### Cuplikan entri
┄┄┄┄┄┄┄┄┄┄┄┄┄┄┄┄┄┄┄┄
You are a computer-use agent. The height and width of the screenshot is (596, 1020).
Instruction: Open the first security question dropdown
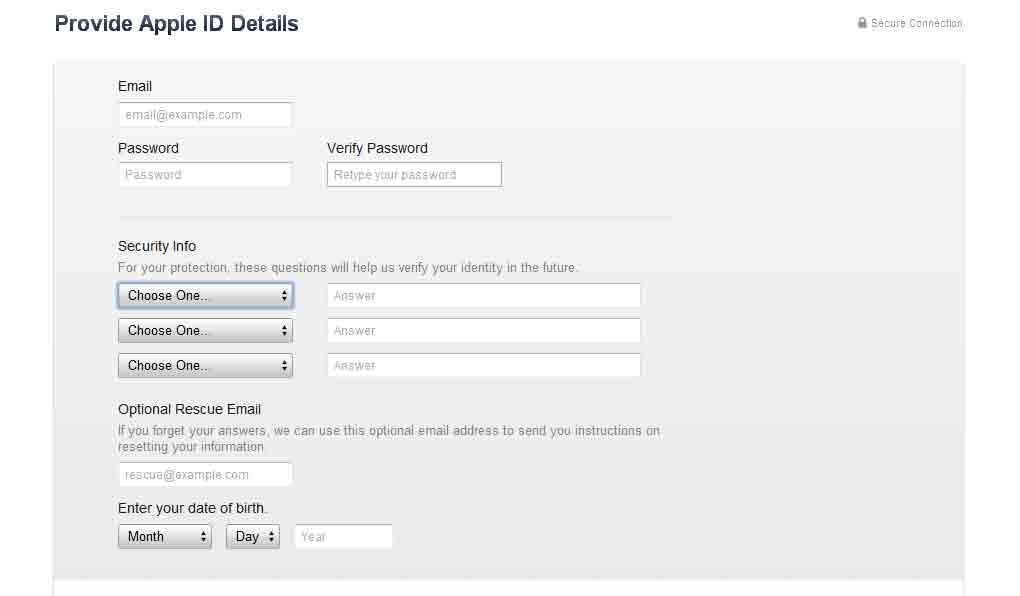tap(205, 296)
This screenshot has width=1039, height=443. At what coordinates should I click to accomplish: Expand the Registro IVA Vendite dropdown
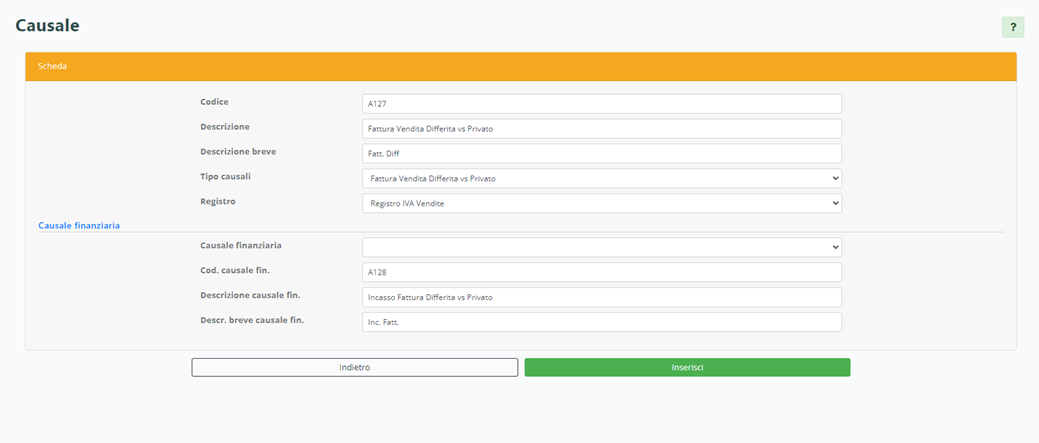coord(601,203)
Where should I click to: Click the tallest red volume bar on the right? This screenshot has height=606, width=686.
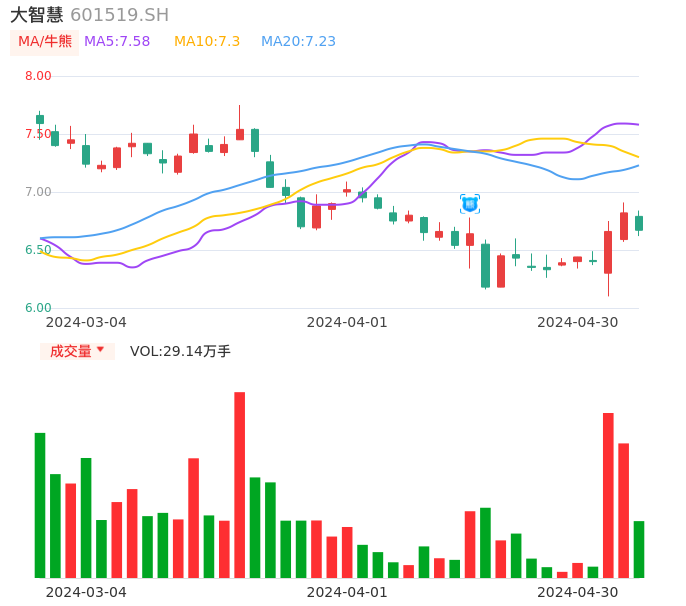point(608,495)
┄┄┄┄┄┄┄┄┄┄┄┄┄┄┄┄┄┄┄┄
### Rincian tugas
Tuliskan kembali semua baris entri di atas beserta permintaannya, lalu kalikan setiap angka koordinat dalam jawaban dengan 1,65 dan bulatkan ke bilangan bulat terdekat, dengan nilai tepat setengah dibulatkan ke atas. Gambar tidak perlu disertakan dalam jawaban.

### Jawaban latihan
You are a computer-use agent. The height and width of the screenshot is (596, 1020).
Instruction: Open the first security question dropdown
tap(338, 488)
This screenshot has width=1039, height=443. At what coordinates should I click to accomplish: Expand the Registro IVA Vendite dropdown
coord(992,335)
Where should I click to: Click the tallest red volume bar on the right? This screenshot has height=606, width=686.
point(1003,817)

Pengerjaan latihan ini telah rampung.